Start at 3–5 in-flight requests per domain and hold that level for at least one full week before increasing. Watch block rate and js_rendering ratio daily. If both stay flat, increase by 2 and repeat. There is no universal safe number — it depends on the retailer's WAF configuration, your proxy pool size, and whether you are using session_id to distribute requests across persistent sessions.
Can OmniScrape extract JSON-LD structured data from PDPs?
The css_extractor output_format works well for visible DOM fields. For JSON-LD embedded in script tags, request output_format: html and parse the application/ld+json block in your worker using a JSON-LD library. JSON-LD is often more stable than CSS selectors on React and Next.js storefronts because it is generated server-side for SEO and changes less frequently than the visual DOM structure. The raw HTML is in body.data.content.
How do I debug a retailer PDP redesign that broke my selectors?
Pull the archived S3 HTML (body.data.content) from the last successful scrape and compare it to today's failure using a diff tool. Identify which DOM nodes moved or were renamed. Update css_selectors in your retailer config registry, test against a sample of DLQ URLs before promoting, and replay the DLQ. Never update selectors in production config without testing against known-failing URLs first.

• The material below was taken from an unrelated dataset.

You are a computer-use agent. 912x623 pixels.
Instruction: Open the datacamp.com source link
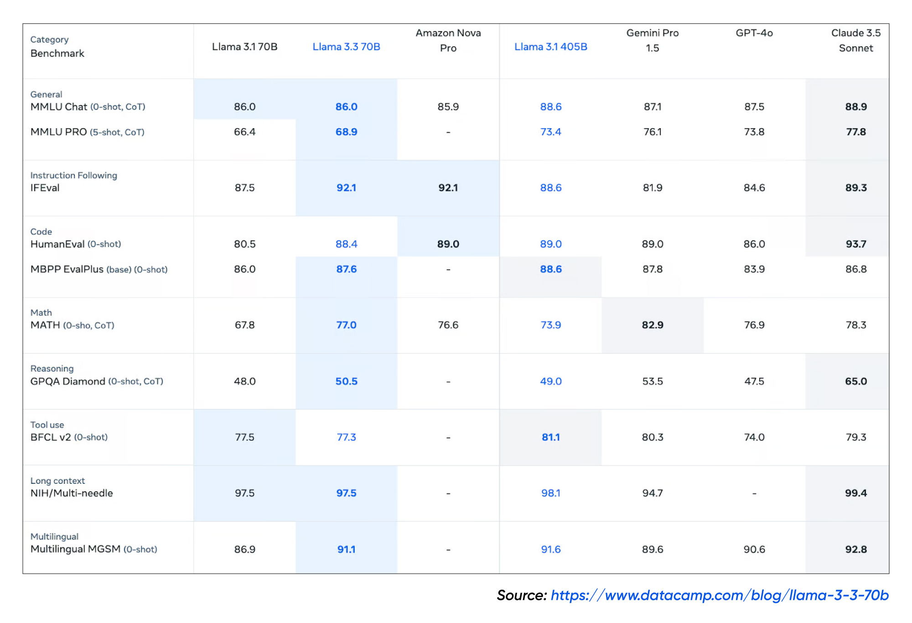[719, 595]
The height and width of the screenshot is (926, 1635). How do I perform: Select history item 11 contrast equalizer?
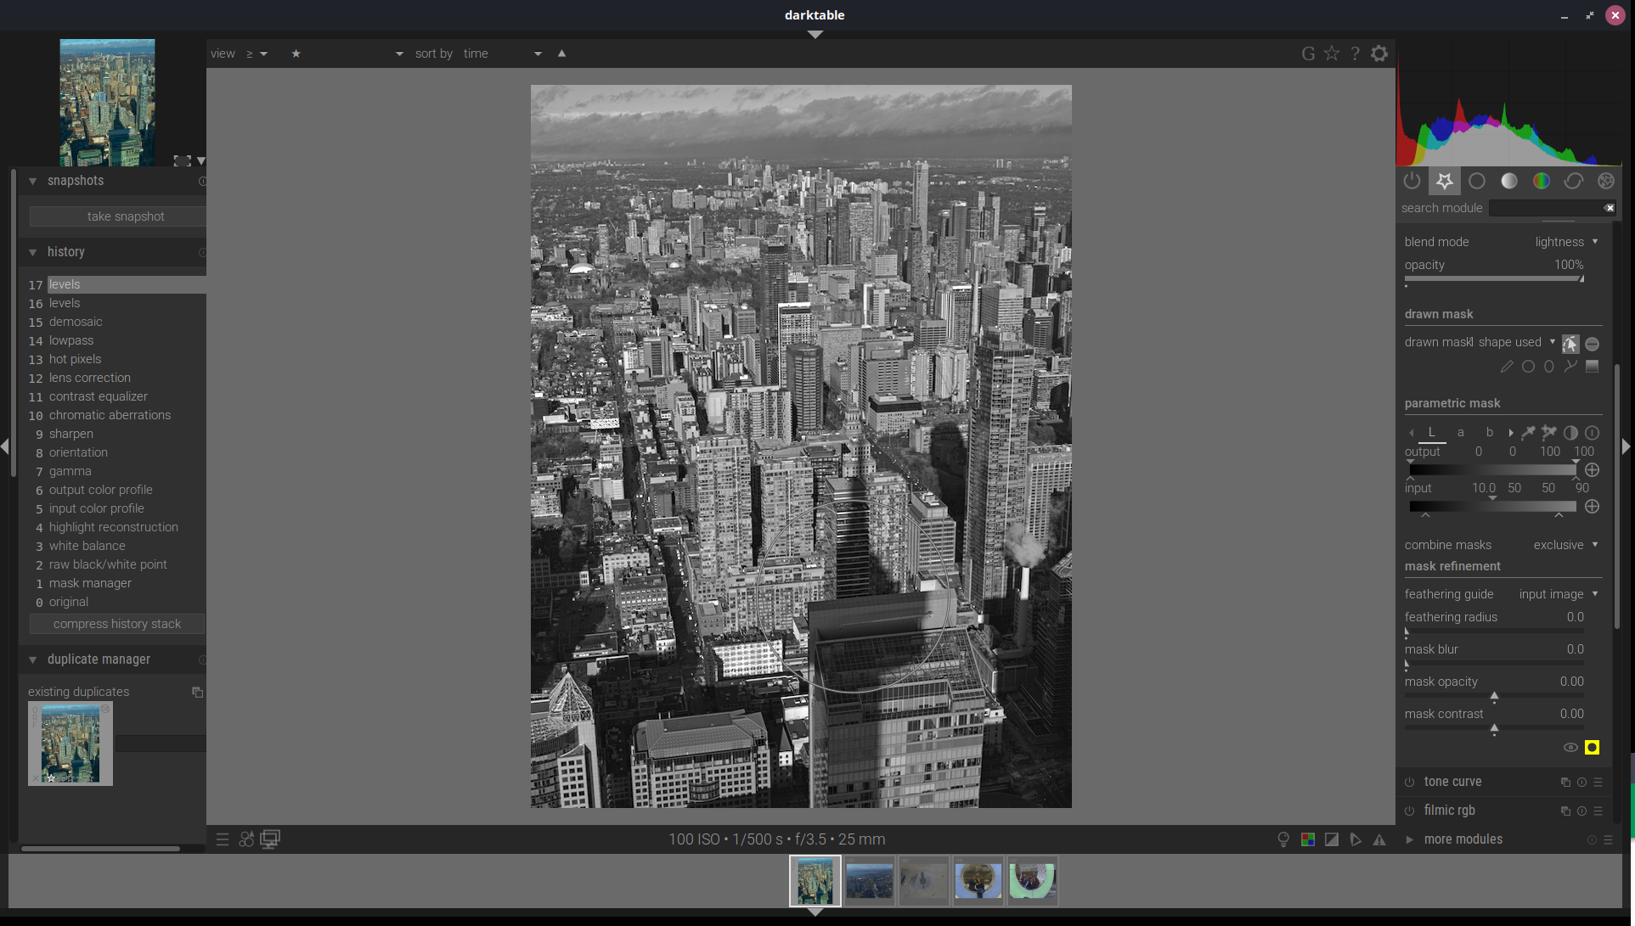(x=99, y=396)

How do I track whether OmniScrape used a bot solver on a given request?
Check metadata.solver_used and metadata.challenge_solved in the response. Log both fields on your warehouse row alongside scrape_mode. Tracking solver_used as a daily ratio per retailer gives you early warning when a retailer has deployed a new bot challenge — the solver ratio will spike before block rate climbs, because the solver is handling challenges that would otherwise result in failures.
What is the right approach when a retailer starts returning success:true but with empty prices?
This is a silent failure — the most dangerous failure mode because it does not trigger block-rate alerts. The retailer has either changed the CSS selector for the price element, moved pricing behind a JavaScript interaction, or started serving a different page template to your IP range. First, pull the raw archived HTML and inspect whether the price element exists at all. If it does but under a different selector, update css_selectors. If the price is absent from the initial HTML entirely, switch to mode: js_rendering with js_wait_selector pointing to the price element.